2253 It was drawn to my attention before this debate that some of them, as my hon. and gallant Friend has pointed out, were more in favour of the recommendation made by the Joint Committee on Private Bill Procedure as distinct from the Select Committee on Procedure of this House which was debated on 22nd January, 1958. They said that Mr. Speaker could in all cases declare a Second Reading carried unless a reasoned Amendment to the Motion for the Second Reading were standing on the Order Paper and signed by at least six Members. They recommended that this Rule should not apply when the Chairman of Ways and Means indicated to him that a Bill raised a new and important principle. We have not, in fact, accepted the view of this particular Joint Committee on Private Bill Procedure. We have accepted the less burdensome method recommended by the Select Committee on Procedure, and that follows up our debate when we discussed these things on 22nd January, 1958, and when I spoke on the matter I deliberately preserved the right of the individual Member, because I said that this was traditional practice which it would be ill to change.

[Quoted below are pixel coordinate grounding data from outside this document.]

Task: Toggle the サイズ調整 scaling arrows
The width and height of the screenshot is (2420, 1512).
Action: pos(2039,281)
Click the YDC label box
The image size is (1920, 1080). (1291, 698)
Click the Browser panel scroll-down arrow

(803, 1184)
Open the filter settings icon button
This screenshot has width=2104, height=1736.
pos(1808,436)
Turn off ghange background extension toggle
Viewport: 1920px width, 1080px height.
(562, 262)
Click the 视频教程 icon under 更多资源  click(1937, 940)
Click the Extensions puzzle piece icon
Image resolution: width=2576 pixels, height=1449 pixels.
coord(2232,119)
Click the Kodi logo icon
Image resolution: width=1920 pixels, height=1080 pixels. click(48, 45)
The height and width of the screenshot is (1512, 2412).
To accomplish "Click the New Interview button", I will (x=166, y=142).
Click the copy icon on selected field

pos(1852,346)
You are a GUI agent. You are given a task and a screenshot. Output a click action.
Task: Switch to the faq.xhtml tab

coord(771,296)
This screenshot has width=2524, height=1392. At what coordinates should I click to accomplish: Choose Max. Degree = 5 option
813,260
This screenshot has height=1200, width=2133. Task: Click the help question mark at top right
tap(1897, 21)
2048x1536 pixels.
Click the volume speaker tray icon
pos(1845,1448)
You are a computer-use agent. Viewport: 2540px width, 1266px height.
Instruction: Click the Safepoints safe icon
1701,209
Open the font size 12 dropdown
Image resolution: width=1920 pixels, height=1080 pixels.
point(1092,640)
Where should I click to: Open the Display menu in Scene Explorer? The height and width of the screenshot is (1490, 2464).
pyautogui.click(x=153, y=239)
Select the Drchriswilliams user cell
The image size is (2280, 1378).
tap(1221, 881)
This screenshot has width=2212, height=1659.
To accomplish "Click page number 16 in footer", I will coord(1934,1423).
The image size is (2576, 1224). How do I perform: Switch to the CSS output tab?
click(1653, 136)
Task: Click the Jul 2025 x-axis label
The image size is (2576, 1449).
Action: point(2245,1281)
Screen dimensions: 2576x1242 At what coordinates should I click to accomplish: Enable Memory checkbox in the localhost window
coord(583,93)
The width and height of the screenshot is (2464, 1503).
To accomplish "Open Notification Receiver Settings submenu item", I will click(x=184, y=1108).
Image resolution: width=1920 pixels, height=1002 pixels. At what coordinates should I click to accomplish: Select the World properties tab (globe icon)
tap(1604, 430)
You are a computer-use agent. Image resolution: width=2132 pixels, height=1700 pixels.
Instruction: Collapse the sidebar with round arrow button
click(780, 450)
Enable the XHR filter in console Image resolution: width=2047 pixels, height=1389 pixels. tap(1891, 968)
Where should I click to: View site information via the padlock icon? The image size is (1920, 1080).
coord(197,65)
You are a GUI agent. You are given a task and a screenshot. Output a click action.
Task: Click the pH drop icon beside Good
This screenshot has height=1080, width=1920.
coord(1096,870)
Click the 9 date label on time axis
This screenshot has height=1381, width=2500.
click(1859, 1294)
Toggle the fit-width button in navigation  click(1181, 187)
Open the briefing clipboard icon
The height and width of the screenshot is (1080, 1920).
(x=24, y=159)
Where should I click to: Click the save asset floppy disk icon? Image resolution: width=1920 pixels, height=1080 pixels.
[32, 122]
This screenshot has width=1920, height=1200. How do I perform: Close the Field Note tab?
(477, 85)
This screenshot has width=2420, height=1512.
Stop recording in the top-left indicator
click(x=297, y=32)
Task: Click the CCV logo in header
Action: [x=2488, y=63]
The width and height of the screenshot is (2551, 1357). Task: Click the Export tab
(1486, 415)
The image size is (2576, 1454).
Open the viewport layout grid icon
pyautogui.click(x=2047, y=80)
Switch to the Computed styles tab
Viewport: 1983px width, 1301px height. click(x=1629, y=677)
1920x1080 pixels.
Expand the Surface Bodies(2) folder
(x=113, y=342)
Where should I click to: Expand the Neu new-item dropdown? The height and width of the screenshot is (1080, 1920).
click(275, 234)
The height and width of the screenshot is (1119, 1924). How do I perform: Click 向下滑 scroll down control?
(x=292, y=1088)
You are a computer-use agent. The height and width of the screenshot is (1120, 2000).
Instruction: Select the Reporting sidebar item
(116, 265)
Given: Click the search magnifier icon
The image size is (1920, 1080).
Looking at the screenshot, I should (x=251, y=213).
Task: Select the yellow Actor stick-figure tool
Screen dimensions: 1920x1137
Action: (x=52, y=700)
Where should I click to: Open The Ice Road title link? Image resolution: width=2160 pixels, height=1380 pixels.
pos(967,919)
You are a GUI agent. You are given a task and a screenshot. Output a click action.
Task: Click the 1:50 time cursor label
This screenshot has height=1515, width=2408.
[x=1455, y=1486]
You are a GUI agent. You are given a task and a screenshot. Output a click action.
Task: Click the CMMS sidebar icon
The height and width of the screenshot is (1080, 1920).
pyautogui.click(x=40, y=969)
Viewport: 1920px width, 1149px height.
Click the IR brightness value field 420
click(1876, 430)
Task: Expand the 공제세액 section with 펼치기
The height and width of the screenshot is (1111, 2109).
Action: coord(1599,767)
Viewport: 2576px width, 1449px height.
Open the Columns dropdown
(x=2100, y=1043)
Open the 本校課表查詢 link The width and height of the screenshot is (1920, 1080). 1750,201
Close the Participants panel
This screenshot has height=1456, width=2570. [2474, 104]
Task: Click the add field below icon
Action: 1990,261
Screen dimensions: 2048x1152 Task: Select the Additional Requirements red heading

All that this does is to follow up the Amendment, that the notice of Motion is effective for not more than seven days unless renewed. The recasting is, therefore, simple. I do not think that any local authorities would have any violence 2254 done to them. There is this slight difference of opinion, to which I have drawn attention, between the recommendation of the Joint Committee on Private Bills Procedure and our own Select Committee. I hope that, with that explanation, we may pass the Amendments.
§ Mr. Glenvil Hall (Colne Valley)
I have listened with interest to what the right hon. Gentleman said. It may be that I have not fully followed him, but as I understand him this means that no Member for the future, if this Standing Order is accepted in its new form, can by rising in his seat and uttering just the word "Object" postpone the business to another day. [Interruption.] He can? Then, in addition, does he have to put a Motion on the Paper?
§ Mr. Butler
As I said, opposition can be subsequently registered by notice on the Paper, but the first objection is, in fact, the one to which I referred in the debate on 22nd January—by getting up and saying "Object".
§ Question put and agreed to.
§ Motion made, and Question proposed, That this House do now adjourn.—[Mr. Sharples.]